SOURCE PASSAGE:
»»

Anderson, 470 U.S. at 573, 105 S.Ct. at 1511 (quoting Zenith Radio Cory. v. Hazeltine Research, Inc., 395 U.S. 100, 123, 89 S.Ct. 1562, 1576, 23 L.Ed.2d 129 (1969)). Moreover,

[i]f the district court’s account of the evidence is plausible in light of the record viewed in its entirety, the court of appeals may not reverse it even though convinced that had it been sitting as the trier of fact, it would have weighed the evidence differently. Where there are two permissible views of the evidence, the factfinder’s choice between them cannot be clearly erroneous.
This is so even when the district court’s findings do not rest on credibility determinations, but are based instead on physical or documentary evidence or inferences from other facts.

Anderson, 470 U.S. at 573-74, 105 S.Ct. at 1511-12 (citations omitted) (emphasis added); See United States v. Yellow Cab Co., 338 U.S. 338, 342, 70 S.Ct. 177, 179, 94 L.Ed. 150 (1949); Gay v. Waiters’ and Dairy Lunchmen’s Union, 694 F.2d 531, 540 (9th Cir.1982); see also Yee v. Dep’t of Envtl. Serv., Multnomah County, 826 F.2d 877, 880 (9th Cir.1987). “More than mere lip service to this standard requires that we ... not ransack the record, searching for mistakes.” Casillas v. United States Navy, 735 F.2d 338, 342-43 (9th Cir.1984) (citations omitted). We therefore refuse to adopt the City’s contention, since to do so would require that we ignore well-established and well-reasoned precedent.

B.

The City next argues that the District Court erred in several of its evidentia-ry rulings and findings of fact, and suggests that these errors are so egregious as to warrant reversal of the judgment. Evi-dentiary rulings, however, “are not reversible absent clear abuse of discretion,” Clady v. County of Los Angeles, 770 F.2d 1421, 1433 (9th Cir.1985) (citation omitted), cert. denied, 475 U.S. 1109, 106 S.Ct. 1516, 89 L.Ed.2d 915 (1986), and this court cannot reverse “absent some prejudice.” Cassino v. Reichhold Chemicals, Inc., 817 F.2d 1338, 1342 (9th Cir.1987) (citation omitted), cert. denied, — U.S. -, 108 S.Ct. 785, 98 L.Ed.2d 870 (1988).

««

REQUIRED ACTION A: List the case names in the court opinion excerpt whose citations identify them as Ninth Circuit decisions.

RECORDS:
»»

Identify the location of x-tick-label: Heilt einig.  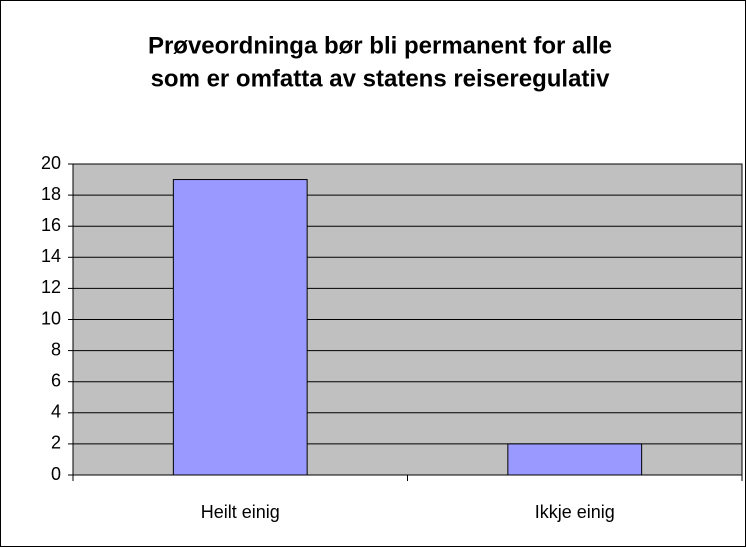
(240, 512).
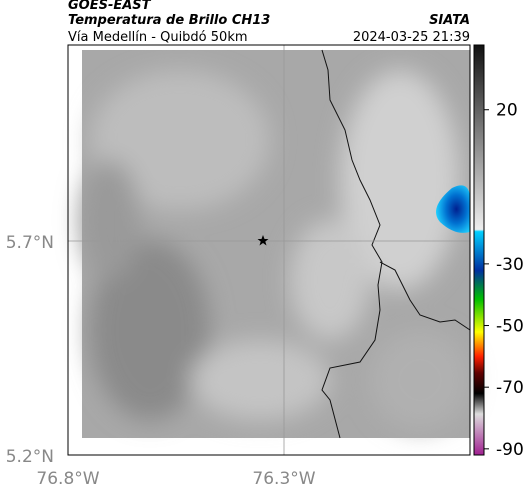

««
»»

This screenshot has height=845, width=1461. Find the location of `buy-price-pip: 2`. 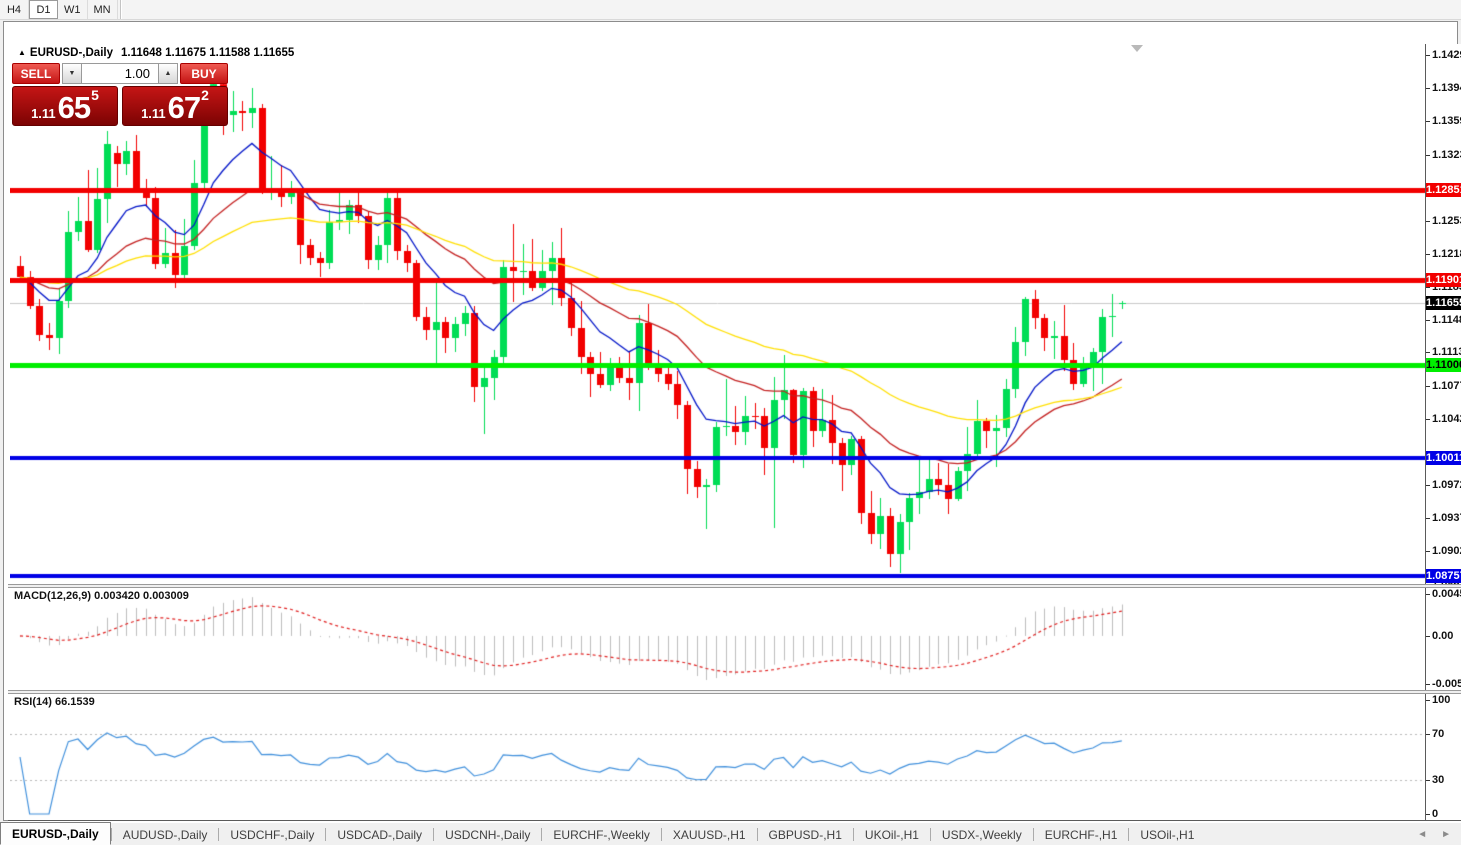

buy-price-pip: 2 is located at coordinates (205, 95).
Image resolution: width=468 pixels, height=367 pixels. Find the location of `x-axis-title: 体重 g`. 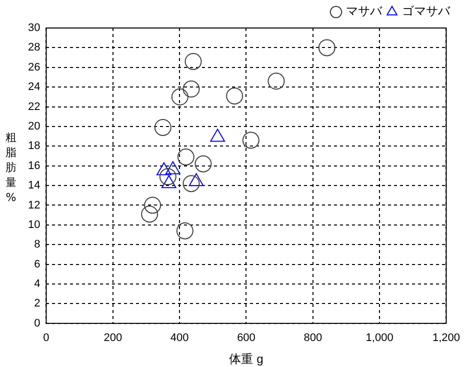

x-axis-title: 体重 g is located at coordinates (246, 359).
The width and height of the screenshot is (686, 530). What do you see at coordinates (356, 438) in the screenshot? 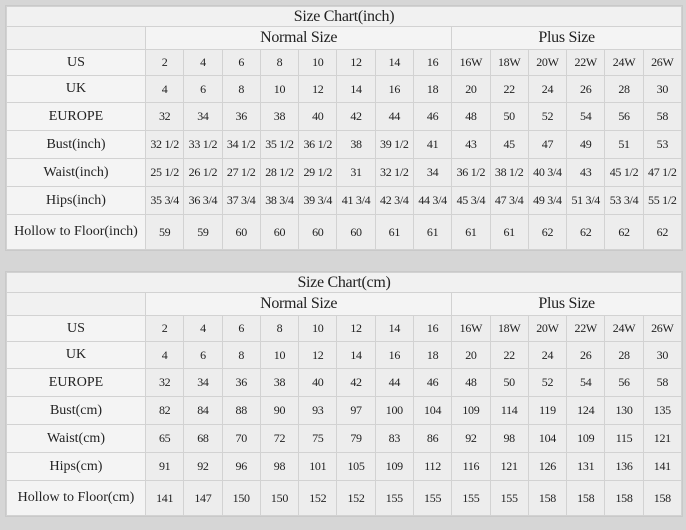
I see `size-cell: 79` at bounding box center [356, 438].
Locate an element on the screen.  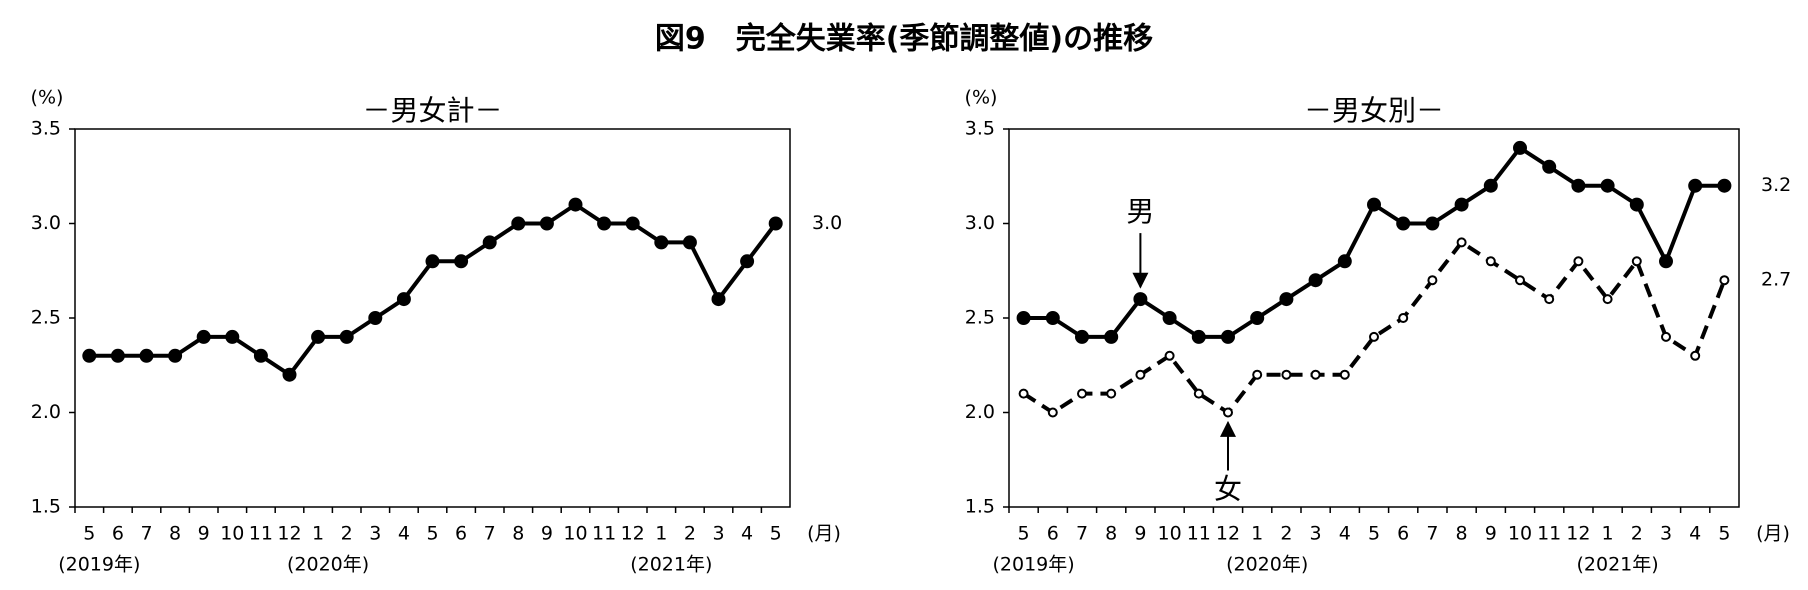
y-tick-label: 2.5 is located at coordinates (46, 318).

««

REQUIRED ACTION B: Return the records between the lines holding "This screenshot has" and "y-tick-label: 2.5 is", inclusive, word for word, without the pictures.

RESULT A:
Gay v. Waiters' and Dairy Lunchmen's Union
Yee v. Dep't of Envtl. Serv., Multnomah County
Casillas v. United States Navy
Clady v. County of Los Angeles
Cassino v. Reichhold Chemicals, Inc.

RESULT B:
This screenshot has height=845, width=1461. Find the location of `buy-price-pip: 2`. 

buy-price-pip: 2 is located at coordinates (205, 95).
Image resolution: width=468 pixels, height=367 pixels. Find the location of `x-axis-title: 体重 g`. 

x-axis-title: 体重 g is located at coordinates (246, 359).
The width and height of the screenshot is (686, 530). What do you see at coordinates (356, 438) in the screenshot? 
I see `size-cell: 79` at bounding box center [356, 438].
Locate an element on the screen.  
y-tick-label: 2.5 is located at coordinates (46, 318).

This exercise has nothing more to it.